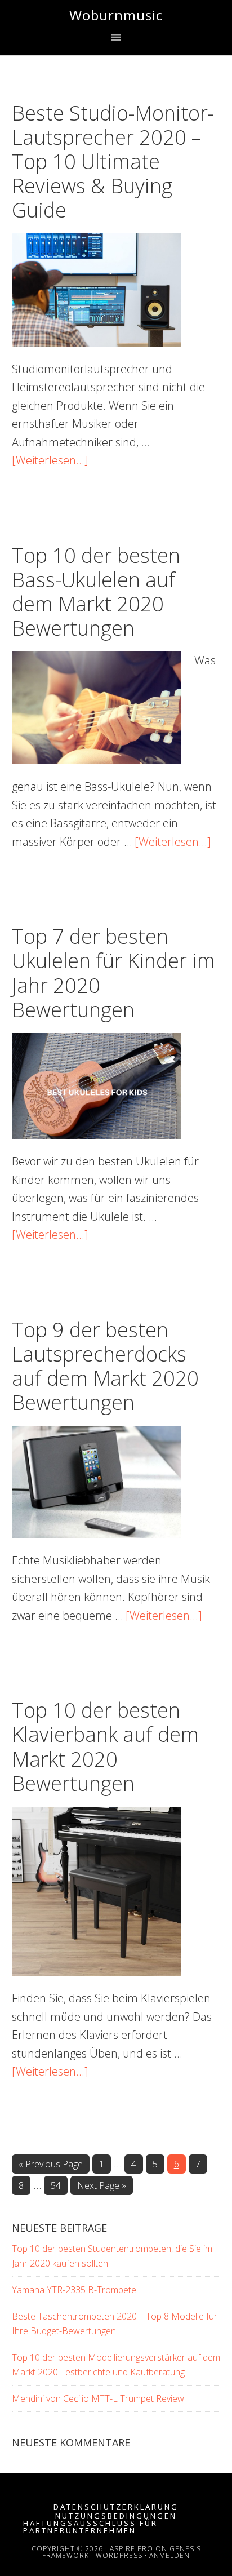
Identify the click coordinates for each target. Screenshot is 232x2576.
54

--

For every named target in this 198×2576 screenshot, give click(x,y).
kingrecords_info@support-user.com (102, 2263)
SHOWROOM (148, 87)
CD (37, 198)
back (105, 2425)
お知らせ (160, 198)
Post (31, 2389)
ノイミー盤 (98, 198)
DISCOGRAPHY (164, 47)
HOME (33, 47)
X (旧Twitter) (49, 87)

Exercise brief
From the entries above, copy each line holding "click".

Task result
Identify the click coordinates for each target. Screenshot is 232x2576.
For every named target in this 198×2576 screenshot, give click(x,y).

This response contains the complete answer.